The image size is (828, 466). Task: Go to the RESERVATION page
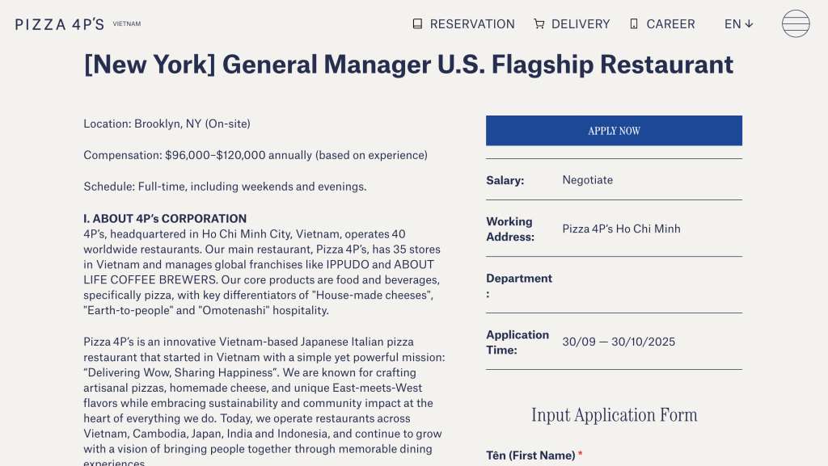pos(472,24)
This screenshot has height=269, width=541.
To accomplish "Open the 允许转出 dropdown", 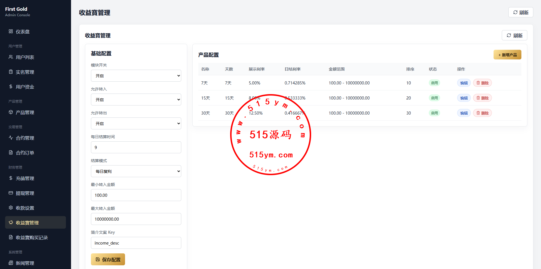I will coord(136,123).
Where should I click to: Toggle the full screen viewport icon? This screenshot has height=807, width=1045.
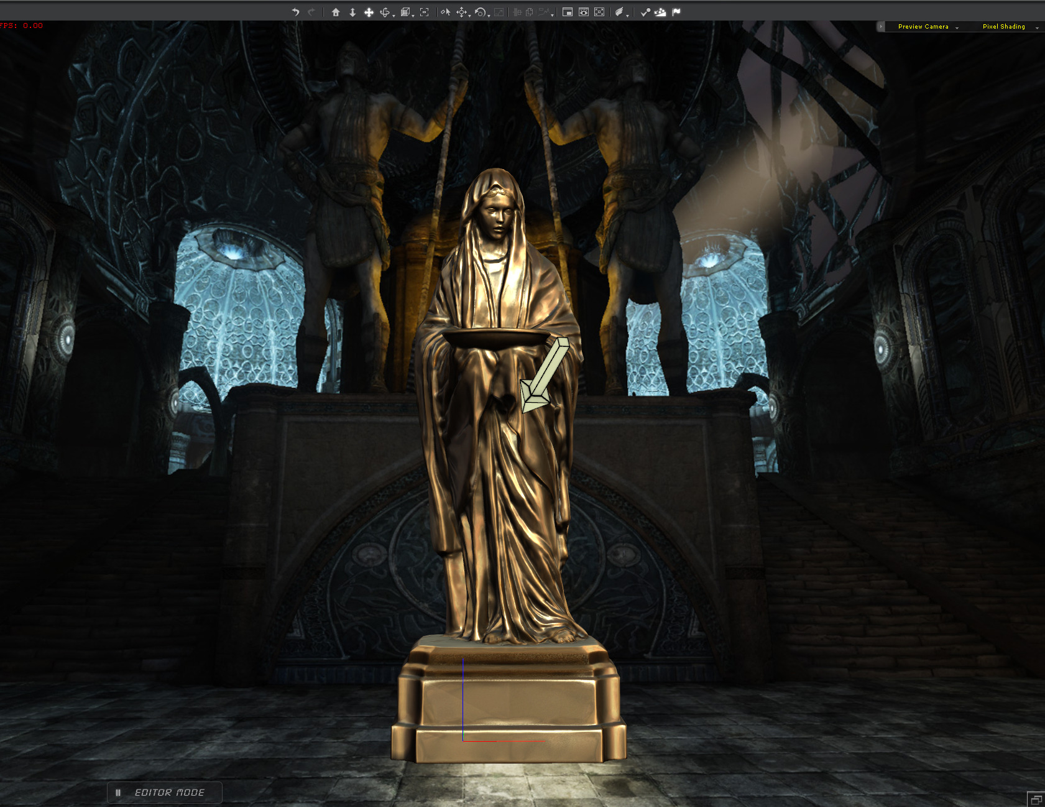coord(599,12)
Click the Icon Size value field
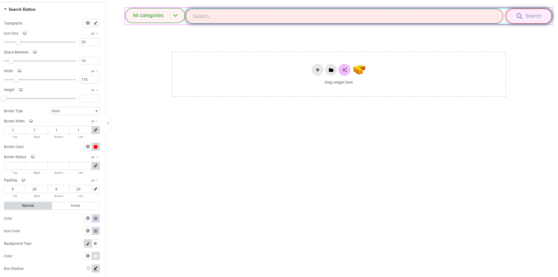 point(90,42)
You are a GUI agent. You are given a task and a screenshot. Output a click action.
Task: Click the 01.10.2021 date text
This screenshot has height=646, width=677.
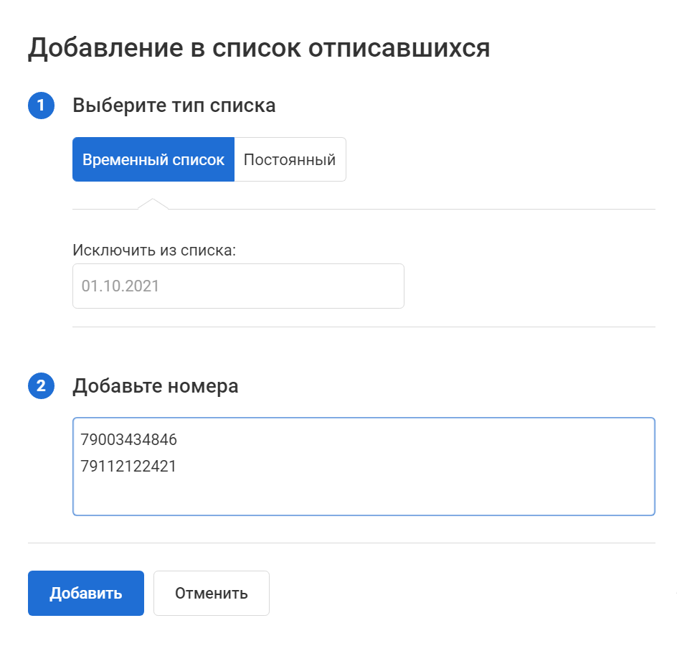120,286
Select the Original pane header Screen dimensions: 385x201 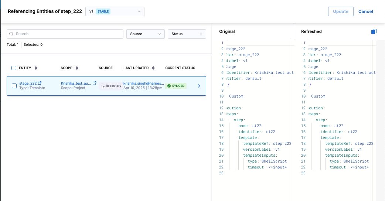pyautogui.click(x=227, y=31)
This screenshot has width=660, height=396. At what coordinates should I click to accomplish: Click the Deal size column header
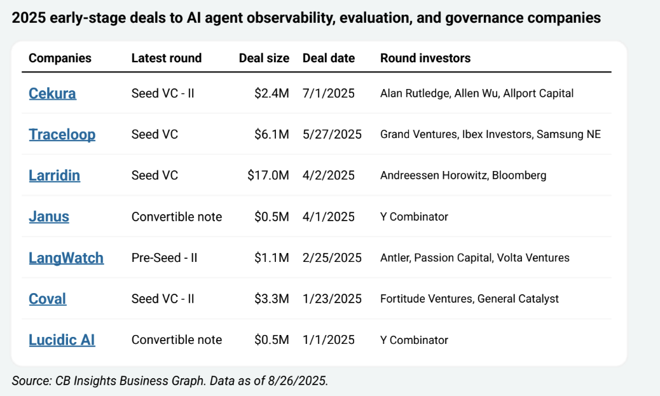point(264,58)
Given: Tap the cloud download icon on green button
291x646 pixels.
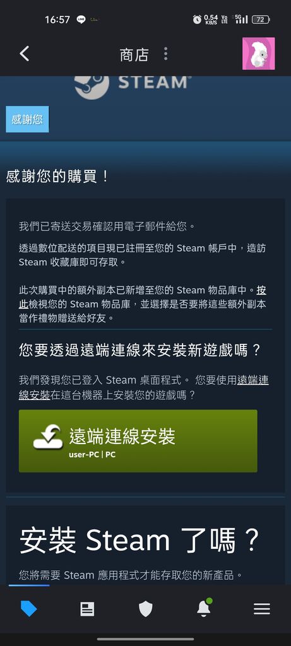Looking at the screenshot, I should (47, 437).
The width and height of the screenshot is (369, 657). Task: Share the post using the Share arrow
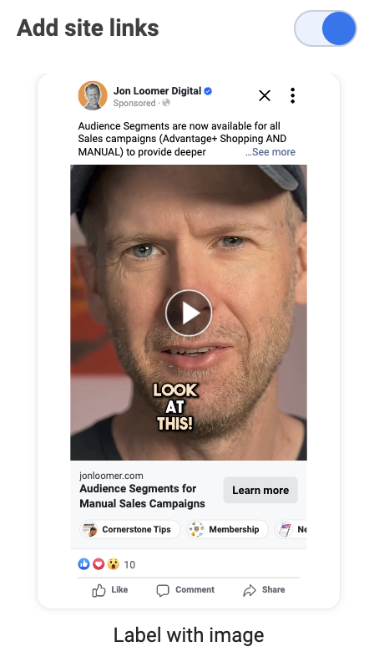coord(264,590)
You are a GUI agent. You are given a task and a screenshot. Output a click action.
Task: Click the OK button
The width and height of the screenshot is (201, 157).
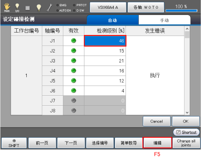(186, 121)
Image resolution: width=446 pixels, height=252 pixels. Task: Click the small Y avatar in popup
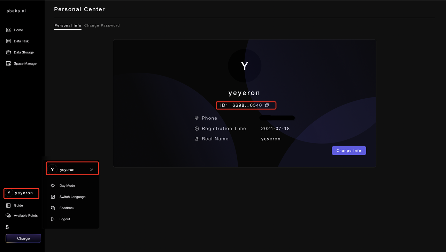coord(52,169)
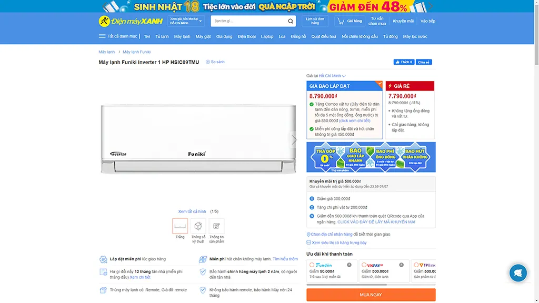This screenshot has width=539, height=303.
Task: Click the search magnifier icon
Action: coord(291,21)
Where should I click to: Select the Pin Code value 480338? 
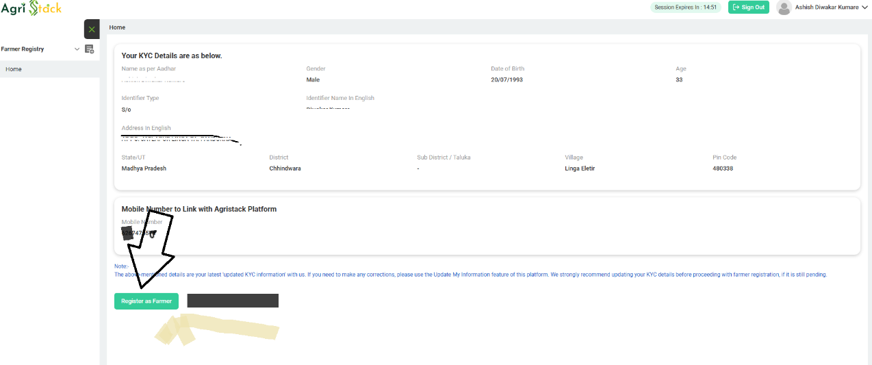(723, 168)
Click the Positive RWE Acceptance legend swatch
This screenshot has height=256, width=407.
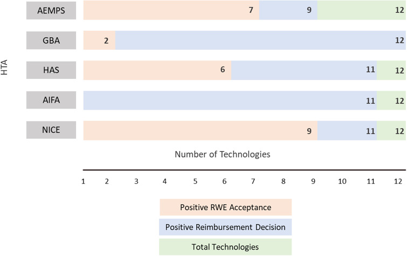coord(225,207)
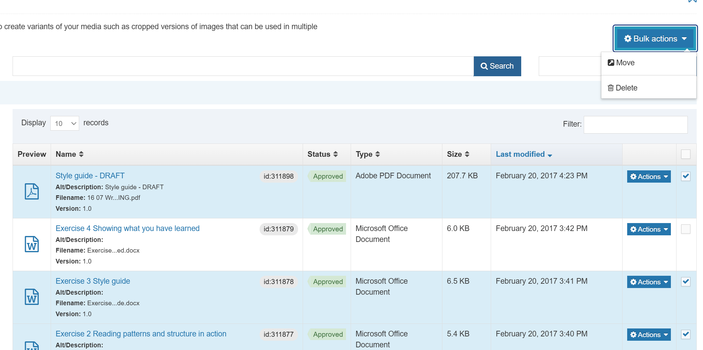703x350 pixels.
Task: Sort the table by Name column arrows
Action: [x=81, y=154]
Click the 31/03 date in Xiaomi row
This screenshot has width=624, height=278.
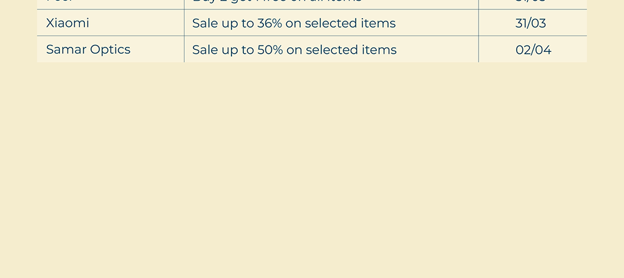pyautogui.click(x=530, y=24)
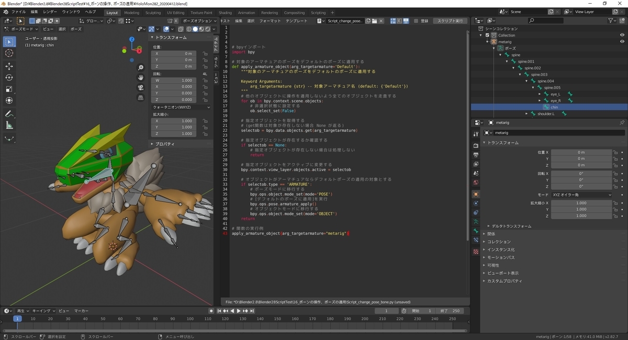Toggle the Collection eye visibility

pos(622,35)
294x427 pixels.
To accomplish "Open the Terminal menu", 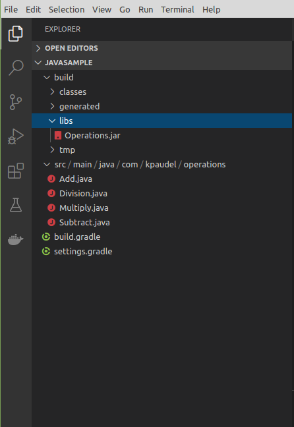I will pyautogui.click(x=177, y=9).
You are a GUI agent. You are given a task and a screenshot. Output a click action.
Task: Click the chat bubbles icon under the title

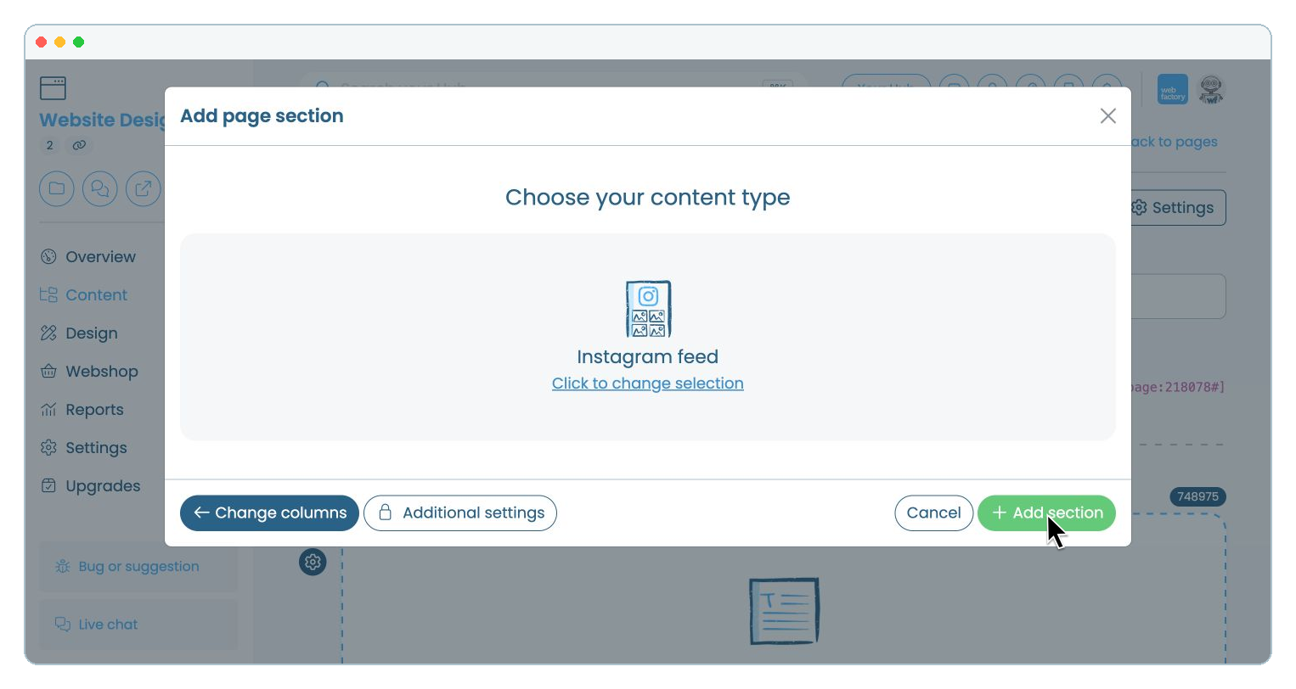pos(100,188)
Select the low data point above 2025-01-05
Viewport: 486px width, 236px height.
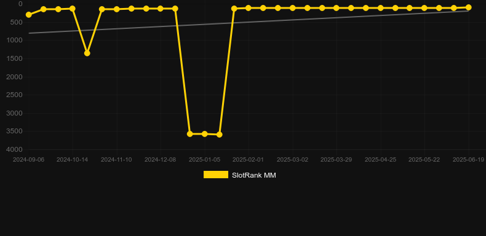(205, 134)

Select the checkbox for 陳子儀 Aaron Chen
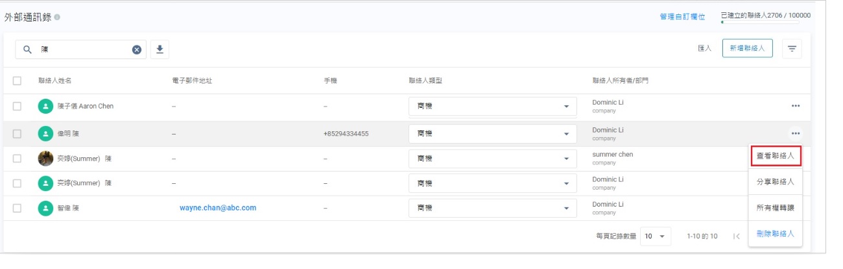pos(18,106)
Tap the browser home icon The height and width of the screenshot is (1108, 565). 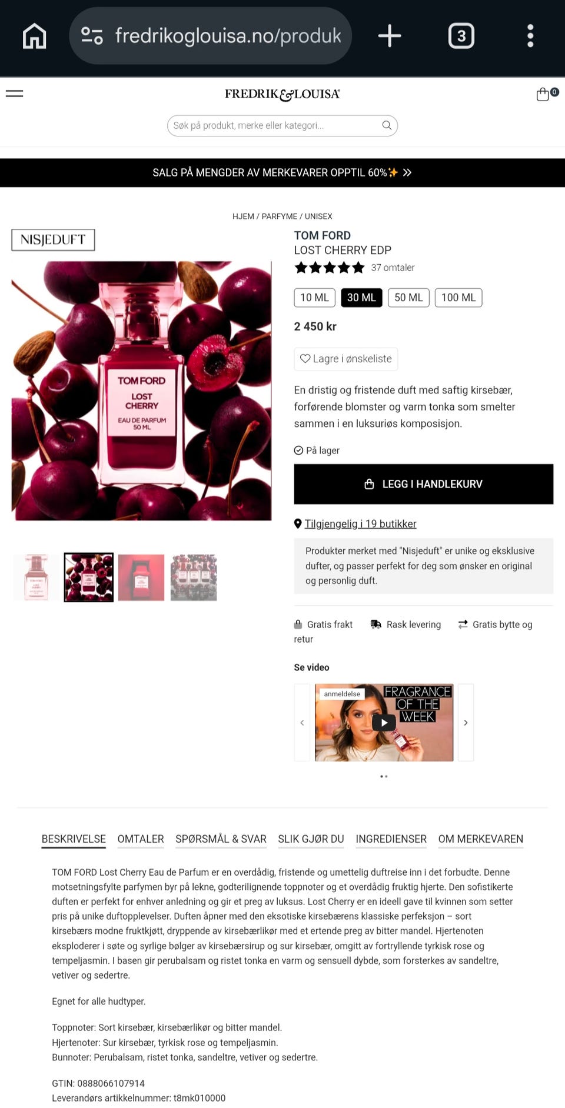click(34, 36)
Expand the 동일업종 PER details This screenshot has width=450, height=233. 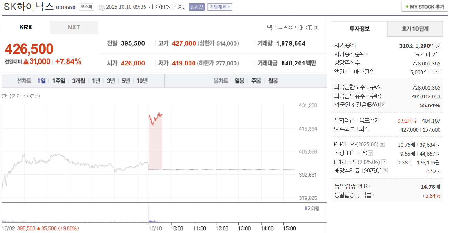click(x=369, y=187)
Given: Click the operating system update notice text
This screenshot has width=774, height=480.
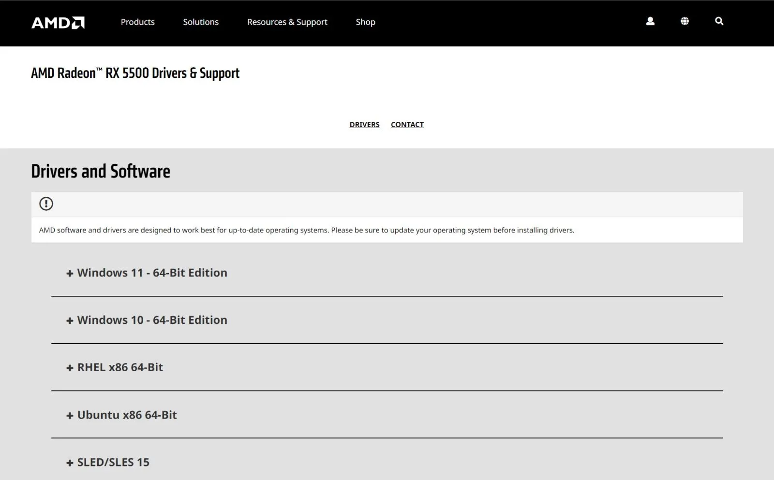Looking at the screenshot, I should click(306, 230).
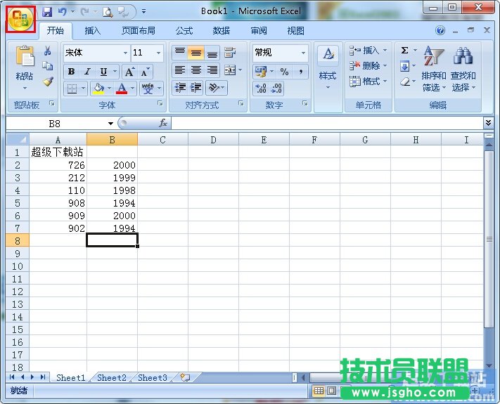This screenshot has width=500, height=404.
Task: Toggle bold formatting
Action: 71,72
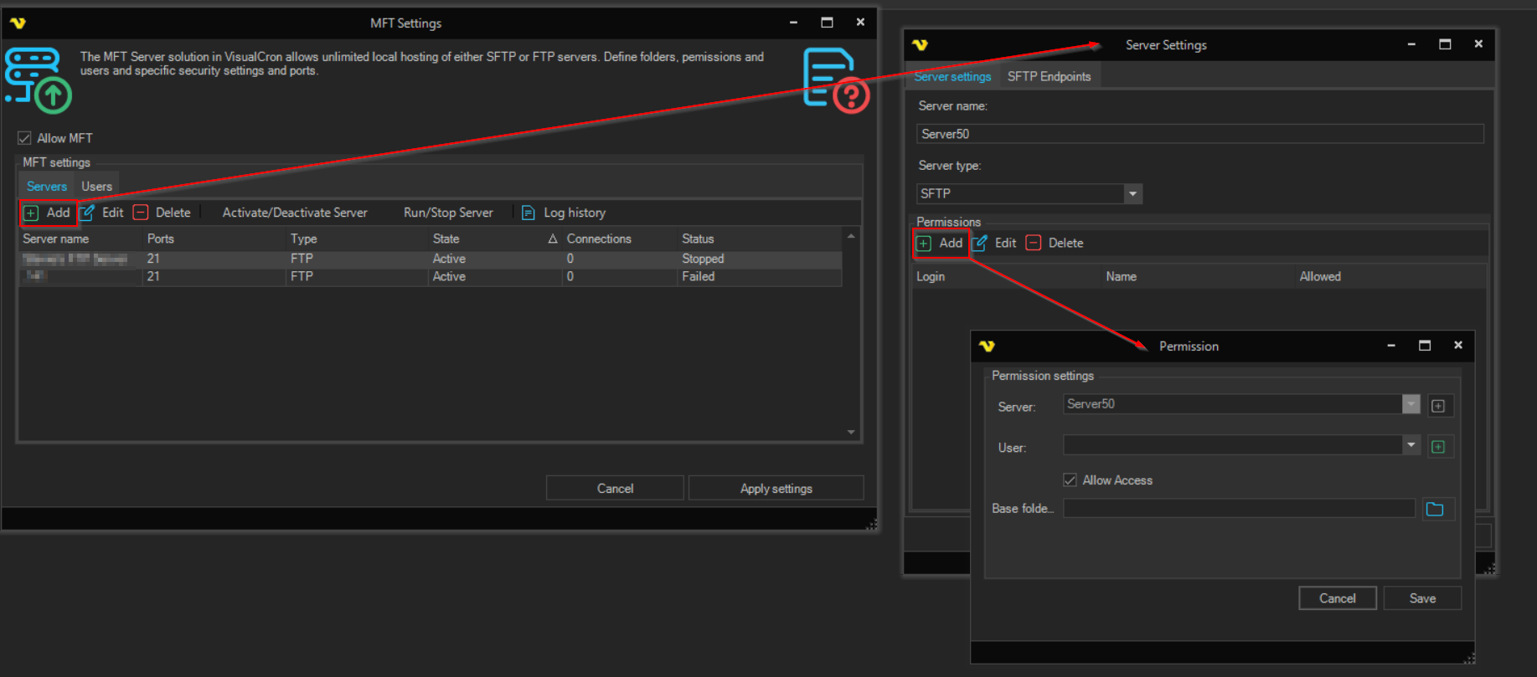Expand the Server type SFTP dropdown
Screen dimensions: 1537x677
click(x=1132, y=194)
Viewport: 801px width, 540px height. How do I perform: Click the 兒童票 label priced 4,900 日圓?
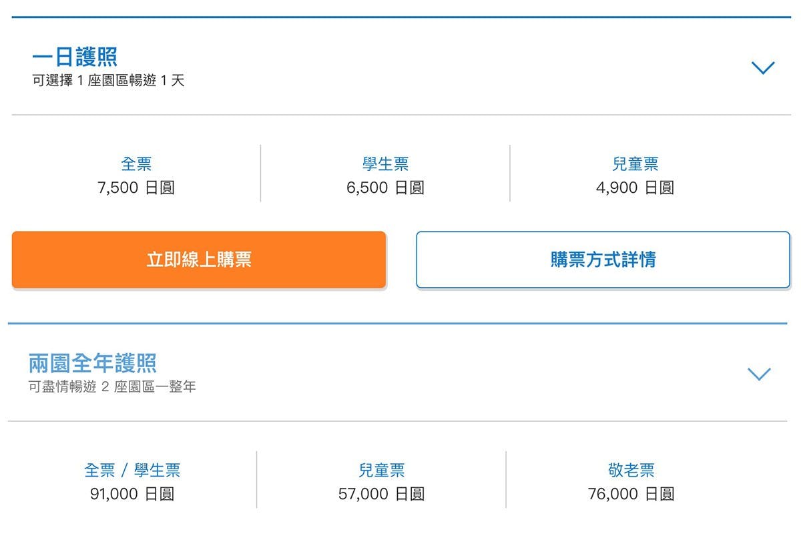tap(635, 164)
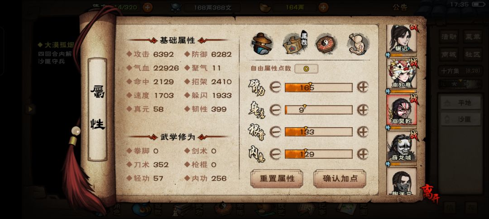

____

Task directions -> Check each line of the material above for the string "button". Please count those that have it and reply with the number only.

Response area -> 2